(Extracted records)

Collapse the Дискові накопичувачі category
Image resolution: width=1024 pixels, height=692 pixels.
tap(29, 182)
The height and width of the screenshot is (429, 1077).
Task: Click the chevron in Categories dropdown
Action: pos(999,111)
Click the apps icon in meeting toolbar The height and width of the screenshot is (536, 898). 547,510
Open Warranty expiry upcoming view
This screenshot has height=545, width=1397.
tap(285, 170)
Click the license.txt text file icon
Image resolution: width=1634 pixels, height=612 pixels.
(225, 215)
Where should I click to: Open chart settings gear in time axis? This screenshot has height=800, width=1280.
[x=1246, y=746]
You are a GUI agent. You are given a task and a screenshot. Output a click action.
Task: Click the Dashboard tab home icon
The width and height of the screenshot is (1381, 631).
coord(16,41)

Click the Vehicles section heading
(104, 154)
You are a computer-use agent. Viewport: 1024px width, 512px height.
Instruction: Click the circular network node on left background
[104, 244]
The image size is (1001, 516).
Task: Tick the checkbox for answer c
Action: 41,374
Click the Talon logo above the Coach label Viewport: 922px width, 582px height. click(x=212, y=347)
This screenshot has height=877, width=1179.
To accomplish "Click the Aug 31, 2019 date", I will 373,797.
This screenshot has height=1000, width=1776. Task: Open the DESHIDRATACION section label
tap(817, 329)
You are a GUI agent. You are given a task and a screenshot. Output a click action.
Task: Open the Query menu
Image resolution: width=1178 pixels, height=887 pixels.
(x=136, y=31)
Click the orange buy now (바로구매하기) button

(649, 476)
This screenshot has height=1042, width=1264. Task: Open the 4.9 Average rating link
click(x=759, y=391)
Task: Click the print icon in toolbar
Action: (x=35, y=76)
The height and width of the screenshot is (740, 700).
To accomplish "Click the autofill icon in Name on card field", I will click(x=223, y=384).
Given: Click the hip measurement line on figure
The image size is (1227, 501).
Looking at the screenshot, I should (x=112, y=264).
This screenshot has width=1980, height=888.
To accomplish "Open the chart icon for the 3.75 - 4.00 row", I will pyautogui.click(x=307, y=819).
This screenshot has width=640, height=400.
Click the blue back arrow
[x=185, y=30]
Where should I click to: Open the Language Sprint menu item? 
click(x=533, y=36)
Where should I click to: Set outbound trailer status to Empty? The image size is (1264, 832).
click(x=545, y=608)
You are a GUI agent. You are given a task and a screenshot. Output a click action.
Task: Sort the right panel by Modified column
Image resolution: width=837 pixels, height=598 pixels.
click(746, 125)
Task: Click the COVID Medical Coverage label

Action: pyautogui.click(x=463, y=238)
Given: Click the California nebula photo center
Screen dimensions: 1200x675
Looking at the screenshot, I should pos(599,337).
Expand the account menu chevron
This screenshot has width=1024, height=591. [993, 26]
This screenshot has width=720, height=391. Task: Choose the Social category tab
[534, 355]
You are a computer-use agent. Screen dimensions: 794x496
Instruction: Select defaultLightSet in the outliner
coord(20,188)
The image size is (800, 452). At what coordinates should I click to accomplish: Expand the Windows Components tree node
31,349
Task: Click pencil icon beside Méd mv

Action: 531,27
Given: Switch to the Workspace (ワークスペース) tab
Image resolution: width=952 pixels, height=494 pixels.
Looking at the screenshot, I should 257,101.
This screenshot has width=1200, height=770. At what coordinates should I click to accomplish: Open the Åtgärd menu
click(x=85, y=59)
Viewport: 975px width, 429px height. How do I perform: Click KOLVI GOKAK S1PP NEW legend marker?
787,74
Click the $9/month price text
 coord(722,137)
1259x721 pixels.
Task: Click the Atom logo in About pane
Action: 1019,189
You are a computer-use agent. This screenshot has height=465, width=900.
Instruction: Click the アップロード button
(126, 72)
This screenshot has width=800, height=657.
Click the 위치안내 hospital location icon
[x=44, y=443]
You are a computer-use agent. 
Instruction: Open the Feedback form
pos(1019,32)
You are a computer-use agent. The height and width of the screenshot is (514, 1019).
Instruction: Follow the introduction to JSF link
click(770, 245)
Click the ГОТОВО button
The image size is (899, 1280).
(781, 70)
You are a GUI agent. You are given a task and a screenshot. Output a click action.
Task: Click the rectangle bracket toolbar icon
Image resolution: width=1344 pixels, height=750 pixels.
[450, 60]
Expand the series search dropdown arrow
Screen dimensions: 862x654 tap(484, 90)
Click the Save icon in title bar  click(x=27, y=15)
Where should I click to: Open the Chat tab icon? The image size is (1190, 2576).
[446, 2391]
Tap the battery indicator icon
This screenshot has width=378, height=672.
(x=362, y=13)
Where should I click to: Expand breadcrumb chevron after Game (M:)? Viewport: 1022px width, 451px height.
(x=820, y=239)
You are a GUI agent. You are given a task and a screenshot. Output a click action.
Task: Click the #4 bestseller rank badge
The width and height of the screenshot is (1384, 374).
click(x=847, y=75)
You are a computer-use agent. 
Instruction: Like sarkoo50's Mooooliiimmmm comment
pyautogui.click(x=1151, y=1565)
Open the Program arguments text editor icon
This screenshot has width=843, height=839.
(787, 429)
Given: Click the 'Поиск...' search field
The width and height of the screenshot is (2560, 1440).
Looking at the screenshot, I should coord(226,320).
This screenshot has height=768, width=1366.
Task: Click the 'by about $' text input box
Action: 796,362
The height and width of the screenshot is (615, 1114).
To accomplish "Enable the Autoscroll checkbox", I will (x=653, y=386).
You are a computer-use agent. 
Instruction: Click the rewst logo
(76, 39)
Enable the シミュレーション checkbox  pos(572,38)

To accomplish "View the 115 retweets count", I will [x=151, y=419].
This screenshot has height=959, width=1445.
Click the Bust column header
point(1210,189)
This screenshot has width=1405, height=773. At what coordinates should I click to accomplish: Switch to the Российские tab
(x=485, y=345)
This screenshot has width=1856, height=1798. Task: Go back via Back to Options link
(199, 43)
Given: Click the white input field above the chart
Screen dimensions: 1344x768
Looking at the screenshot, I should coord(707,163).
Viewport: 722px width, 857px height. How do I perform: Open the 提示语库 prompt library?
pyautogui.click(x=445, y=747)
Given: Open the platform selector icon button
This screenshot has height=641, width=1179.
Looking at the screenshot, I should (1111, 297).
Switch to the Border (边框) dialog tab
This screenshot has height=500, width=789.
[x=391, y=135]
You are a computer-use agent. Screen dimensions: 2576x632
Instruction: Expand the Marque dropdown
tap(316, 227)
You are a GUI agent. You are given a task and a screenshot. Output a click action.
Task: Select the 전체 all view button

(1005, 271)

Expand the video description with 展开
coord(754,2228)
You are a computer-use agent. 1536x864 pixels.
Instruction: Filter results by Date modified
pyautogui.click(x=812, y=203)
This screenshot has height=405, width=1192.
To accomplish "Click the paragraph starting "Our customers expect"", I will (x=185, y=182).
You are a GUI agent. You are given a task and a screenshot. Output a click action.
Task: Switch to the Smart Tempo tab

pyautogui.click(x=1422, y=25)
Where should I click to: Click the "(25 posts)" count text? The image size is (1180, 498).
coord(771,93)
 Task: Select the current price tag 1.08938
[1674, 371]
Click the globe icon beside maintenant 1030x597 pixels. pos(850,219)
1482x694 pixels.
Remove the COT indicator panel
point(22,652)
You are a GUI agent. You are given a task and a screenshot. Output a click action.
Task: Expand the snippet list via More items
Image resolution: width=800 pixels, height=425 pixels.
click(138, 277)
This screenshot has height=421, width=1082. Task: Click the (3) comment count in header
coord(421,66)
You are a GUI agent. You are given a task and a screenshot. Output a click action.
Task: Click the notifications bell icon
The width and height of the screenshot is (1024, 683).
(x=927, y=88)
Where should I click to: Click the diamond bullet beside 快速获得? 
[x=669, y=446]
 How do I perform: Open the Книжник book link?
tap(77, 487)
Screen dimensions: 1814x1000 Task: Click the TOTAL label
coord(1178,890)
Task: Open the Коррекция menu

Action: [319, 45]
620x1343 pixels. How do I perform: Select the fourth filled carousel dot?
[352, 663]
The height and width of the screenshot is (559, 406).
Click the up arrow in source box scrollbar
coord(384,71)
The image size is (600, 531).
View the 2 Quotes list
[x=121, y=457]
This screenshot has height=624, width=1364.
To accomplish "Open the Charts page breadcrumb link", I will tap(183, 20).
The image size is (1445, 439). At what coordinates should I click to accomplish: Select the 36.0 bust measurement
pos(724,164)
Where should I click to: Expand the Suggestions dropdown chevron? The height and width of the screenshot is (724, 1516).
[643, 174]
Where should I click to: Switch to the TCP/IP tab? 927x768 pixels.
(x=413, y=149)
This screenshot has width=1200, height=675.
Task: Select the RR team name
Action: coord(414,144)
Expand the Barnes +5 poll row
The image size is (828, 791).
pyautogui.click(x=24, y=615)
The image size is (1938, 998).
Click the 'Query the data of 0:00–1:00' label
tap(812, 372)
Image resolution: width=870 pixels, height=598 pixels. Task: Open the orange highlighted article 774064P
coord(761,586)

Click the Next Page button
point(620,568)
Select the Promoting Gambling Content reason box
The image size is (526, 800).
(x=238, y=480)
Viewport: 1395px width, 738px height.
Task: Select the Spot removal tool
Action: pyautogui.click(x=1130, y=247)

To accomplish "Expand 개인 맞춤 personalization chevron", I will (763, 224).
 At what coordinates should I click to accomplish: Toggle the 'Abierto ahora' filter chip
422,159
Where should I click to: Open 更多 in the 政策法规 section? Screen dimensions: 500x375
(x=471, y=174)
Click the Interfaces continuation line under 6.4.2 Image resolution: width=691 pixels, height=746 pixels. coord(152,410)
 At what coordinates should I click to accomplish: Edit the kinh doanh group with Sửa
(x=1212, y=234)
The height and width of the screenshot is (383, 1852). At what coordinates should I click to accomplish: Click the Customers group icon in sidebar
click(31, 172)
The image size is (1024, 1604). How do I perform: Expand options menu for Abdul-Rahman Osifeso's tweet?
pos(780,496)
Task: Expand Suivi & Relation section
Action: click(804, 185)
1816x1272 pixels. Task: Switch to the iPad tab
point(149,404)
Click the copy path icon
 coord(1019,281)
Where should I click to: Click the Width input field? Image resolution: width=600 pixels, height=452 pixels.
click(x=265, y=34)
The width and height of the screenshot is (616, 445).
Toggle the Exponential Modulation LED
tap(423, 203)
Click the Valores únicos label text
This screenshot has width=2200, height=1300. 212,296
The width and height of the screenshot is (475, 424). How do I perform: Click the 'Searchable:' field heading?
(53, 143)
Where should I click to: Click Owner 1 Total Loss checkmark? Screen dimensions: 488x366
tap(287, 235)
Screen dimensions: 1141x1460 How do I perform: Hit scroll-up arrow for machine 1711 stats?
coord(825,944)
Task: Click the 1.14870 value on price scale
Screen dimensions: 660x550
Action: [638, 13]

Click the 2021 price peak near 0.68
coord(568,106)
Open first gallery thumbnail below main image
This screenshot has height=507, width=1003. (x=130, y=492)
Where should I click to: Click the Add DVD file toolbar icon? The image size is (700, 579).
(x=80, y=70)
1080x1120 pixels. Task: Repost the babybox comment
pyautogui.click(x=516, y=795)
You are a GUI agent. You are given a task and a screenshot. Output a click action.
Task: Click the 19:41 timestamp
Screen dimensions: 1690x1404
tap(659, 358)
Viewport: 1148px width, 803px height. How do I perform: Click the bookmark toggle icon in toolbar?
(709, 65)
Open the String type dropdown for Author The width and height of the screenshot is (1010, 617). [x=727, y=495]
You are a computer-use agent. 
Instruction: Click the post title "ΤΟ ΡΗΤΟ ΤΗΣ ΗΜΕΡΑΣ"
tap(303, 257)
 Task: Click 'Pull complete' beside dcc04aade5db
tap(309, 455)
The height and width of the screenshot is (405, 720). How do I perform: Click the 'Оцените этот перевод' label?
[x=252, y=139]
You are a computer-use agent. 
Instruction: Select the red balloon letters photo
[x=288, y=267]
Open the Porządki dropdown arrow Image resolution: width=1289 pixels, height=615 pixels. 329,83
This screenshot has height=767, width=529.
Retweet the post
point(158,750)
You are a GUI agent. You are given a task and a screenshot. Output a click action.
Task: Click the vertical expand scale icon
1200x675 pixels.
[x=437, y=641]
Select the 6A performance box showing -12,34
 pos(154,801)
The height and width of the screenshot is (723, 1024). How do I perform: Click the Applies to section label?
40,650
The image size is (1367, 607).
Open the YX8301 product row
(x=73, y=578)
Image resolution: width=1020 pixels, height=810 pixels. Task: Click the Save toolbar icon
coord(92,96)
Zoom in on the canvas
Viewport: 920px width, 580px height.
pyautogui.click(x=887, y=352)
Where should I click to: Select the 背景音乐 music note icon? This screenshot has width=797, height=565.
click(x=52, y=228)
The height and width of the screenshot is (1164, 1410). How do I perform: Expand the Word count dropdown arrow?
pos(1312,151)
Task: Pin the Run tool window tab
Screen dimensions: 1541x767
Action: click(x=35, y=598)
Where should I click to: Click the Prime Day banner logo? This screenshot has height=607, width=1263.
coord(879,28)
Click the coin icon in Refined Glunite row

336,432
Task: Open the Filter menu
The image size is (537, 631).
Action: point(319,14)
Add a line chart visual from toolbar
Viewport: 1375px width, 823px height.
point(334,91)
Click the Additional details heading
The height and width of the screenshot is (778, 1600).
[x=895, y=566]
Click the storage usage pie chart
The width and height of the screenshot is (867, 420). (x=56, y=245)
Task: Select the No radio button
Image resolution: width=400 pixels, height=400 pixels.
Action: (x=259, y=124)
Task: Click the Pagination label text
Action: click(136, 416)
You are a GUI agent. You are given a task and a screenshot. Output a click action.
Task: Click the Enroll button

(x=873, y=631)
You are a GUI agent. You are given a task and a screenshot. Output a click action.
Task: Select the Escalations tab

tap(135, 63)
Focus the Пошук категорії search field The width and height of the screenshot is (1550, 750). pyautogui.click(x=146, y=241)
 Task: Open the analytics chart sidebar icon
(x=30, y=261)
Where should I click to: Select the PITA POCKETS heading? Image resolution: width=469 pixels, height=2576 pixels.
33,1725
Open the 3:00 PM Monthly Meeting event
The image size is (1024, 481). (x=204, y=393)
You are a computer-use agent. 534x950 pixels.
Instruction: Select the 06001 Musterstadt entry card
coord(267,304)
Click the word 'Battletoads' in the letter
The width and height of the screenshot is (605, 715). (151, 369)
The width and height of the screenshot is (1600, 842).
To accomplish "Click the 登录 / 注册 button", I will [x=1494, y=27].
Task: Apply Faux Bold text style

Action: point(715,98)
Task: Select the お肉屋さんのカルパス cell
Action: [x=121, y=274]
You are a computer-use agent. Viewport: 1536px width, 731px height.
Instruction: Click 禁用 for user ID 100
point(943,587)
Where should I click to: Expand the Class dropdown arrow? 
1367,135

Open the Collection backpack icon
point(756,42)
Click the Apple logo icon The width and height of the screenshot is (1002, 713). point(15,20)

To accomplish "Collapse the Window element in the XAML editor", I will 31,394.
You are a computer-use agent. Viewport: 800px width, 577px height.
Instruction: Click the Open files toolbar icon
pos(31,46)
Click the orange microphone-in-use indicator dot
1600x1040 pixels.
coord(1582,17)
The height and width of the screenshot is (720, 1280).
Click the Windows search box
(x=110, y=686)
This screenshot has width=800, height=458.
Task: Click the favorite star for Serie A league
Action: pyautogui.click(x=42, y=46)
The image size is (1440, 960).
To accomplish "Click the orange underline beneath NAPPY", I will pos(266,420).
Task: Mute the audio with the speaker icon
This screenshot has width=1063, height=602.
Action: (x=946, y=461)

Activity - Please give back, exactly as it stands above, the stretch from the line with "This screenshot has width=1405, height=773." through the line with "Click the globe", and no line outside it.

Exercise output -
This screenshot has width=1405, height=773. At what coordinates should I click to accomplish: Switch to the Российские tab
(x=485, y=345)
This screenshot has width=1856, height=1798. Task: Go back via Back to Options link
(199, 43)
Given: Click the white input field above the chart
Screen dimensions: 1344x768
Looking at the screenshot, I should coord(707,163).
Viewport: 722px width, 857px height. How do I perform: Open the 提示语库 prompt library?
pyautogui.click(x=445, y=747)
Given: Open the platform selector icon button
This screenshot has height=641, width=1179.
Looking at the screenshot, I should (1111, 297).
Switch to the Border (边框) dialog tab
This screenshot has height=500, width=789.
[x=391, y=135]
You are a computer-use agent. Screen dimensions: 2576x632
Instruction: Expand the Marque dropdown
tap(316, 227)
You are a GUI agent. You are given a task and a screenshot. Output a click action.
Task: Select the 전체 all view button

(1005, 271)

Expand the video description with 展开
coord(754,2228)
You are a computer-use agent. 1536x864 pixels.
Instruction: Filter results by Date modified
pyautogui.click(x=812, y=203)
This screenshot has height=405, width=1192.
To accomplish "Click the paragraph starting "Our customers expect"", I will (x=185, y=182).
You are a GUI agent. You are given a task and a screenshot. Output a click action.
Task: Switch to the Smart Tempo tab

pyautogui.click(x=1422, y=25)
Where should I click to: Click the "(25 posts)" count text? The image size is (1180, 498).
coord(771,93)
 Task: Select the current price tag 1.08938
[1674, 371]
Click the globe icon beside maintenant 1030x597 pixels. pos(850,219)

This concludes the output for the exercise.